While the characters in One Hundred Years of Solitude consider total forgetfulness a danger, they, ironically, also seem to consider memory a burden. About half of the novel’s characters speak of the weight of having too many memories while the rest seem to be amnesiacs. Rebeca’s overabundance of memory causes her to lock herself in her house after her husband’s death, and to live there with the memory of friends rather than the presence of people. For her, the nostalgia of better days gone by prevents her from existing in a changing world. The opposite of her character can be found in Colonel Aureliano Buendía, who has almost no memories at all. He lives in an endlessly repeating present, melting down and then recreating his collection of little gold fishes. Nostalgia and amnesia are the dual diseases of the Buendía clan, one tying its victims to the past, the other trapping them in the present. Thus afflicted, the Buendías are doomed to repeat the same cycles until they consume themselves, and they are never able to move into the future.
One Hundred Years of Solitude draws on many of the basic narratives of the Bible, and its characters can be seen as allegorical of some major biblical figures. The novel recounts the creation of Macondo and its earliest Edenic days of innocence, and continues until its apocalyptic end, with a cleansing flood in between. We can see José Arcadio Buendía’s downfall—his loss of sanity—as a result of his quest for knowledge.
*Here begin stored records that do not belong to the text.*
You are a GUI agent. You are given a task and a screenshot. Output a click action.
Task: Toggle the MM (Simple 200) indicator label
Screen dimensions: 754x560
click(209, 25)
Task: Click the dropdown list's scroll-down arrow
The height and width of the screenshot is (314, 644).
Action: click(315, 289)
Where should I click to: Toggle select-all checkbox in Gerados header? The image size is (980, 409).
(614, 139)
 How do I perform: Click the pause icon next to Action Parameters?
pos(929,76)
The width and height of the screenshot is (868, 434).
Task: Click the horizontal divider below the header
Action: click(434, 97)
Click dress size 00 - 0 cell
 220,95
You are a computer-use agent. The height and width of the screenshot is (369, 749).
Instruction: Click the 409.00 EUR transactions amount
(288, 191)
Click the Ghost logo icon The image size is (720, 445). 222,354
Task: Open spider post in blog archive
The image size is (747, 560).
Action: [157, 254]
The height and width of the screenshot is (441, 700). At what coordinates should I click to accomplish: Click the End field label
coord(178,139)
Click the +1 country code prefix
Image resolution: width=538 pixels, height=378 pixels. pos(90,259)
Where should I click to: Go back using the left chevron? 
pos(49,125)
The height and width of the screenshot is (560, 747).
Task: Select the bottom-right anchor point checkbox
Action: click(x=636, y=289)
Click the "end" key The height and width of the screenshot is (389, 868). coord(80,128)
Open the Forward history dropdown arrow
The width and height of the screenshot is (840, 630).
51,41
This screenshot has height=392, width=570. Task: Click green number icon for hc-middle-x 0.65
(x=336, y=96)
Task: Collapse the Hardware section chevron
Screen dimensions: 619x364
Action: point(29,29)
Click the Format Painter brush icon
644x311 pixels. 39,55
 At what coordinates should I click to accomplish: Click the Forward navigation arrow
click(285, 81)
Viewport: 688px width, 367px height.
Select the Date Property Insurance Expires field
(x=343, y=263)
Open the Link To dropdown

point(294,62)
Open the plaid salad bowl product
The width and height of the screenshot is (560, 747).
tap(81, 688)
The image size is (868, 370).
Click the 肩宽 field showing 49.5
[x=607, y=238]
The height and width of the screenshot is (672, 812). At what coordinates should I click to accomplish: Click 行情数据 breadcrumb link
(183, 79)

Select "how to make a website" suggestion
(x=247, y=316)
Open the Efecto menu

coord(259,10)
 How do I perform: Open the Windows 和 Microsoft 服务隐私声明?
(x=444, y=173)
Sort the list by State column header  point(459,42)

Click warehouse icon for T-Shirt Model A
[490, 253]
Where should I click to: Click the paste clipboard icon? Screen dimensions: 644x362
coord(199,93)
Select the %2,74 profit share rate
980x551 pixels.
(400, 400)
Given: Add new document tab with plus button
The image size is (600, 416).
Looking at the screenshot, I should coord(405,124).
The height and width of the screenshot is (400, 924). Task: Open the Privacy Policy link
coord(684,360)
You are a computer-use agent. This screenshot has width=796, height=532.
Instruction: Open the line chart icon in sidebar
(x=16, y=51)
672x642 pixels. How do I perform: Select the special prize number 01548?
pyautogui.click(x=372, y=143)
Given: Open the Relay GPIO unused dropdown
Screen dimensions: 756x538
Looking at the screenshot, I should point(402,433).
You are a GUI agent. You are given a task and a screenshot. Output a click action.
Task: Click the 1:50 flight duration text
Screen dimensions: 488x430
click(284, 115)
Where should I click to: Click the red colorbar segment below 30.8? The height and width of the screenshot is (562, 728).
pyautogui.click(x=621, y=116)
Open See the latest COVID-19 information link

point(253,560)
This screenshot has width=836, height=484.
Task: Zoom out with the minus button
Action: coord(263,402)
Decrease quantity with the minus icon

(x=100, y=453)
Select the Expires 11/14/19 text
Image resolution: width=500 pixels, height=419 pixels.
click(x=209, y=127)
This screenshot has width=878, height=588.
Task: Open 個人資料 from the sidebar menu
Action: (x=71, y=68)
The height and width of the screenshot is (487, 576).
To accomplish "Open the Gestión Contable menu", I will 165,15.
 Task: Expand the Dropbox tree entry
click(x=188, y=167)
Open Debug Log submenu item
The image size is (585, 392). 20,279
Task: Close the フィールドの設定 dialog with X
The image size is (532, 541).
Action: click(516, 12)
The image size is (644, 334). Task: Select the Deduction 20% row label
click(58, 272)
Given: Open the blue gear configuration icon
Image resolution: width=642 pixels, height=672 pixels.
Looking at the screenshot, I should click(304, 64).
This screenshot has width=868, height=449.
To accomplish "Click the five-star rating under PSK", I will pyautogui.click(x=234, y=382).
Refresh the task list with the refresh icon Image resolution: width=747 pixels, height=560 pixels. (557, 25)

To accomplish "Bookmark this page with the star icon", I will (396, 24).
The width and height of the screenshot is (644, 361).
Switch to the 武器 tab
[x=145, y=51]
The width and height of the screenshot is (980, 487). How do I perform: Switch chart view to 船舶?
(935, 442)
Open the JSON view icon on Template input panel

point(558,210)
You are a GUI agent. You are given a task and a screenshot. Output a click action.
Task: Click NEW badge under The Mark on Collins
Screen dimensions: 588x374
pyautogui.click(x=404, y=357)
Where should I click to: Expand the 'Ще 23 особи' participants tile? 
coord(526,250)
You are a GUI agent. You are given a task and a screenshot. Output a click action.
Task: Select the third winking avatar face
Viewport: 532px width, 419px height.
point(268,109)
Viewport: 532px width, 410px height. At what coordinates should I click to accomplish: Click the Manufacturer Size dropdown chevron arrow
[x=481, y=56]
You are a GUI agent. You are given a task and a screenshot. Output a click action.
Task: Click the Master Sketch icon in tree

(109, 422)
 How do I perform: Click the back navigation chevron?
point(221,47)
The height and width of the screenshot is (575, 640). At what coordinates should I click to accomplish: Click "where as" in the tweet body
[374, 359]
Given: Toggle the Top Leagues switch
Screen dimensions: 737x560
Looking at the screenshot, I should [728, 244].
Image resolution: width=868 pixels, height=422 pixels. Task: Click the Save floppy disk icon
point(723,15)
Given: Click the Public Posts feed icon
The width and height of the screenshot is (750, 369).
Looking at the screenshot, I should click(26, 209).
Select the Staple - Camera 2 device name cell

He and his wife, Ursula Iguarán, represent the biblical Adam and Eve, who were exiled from Eden after eating from the Tree of Knowledge. The entire novel functions as a metaphor for human history and an extended commentary on human nature. On the one hand, their story, taken literally as applying to the fictional Buendías, evokes immense pathos. But as representatives of the human race, the Buendías personify solitude and inevitable tragedy, together with the elusive possibility of happiness, as chronicled by the Bible.
Gypsies are present in One Hundred Years of Solitude primarily to act as links. They function to offer transitions from contrasting or unrelated events and characters. Every few years, especially in the early days of Macondo, a pack of wandering gypsies arrives, turning the town into something like a carnival and displaying the wares that they have brought with them. Before Macondo has a road to civilization, they are the town’s only contact with the outside world. They bring both technology—inventions that Melquíades displays—and magic—magic carpets and other wonders. Gypsies, then, serve as versatile literary devices that also blur the line between fantasy and reality, especially when they connect Macondo and the outside world, magic and science, and even the past and present.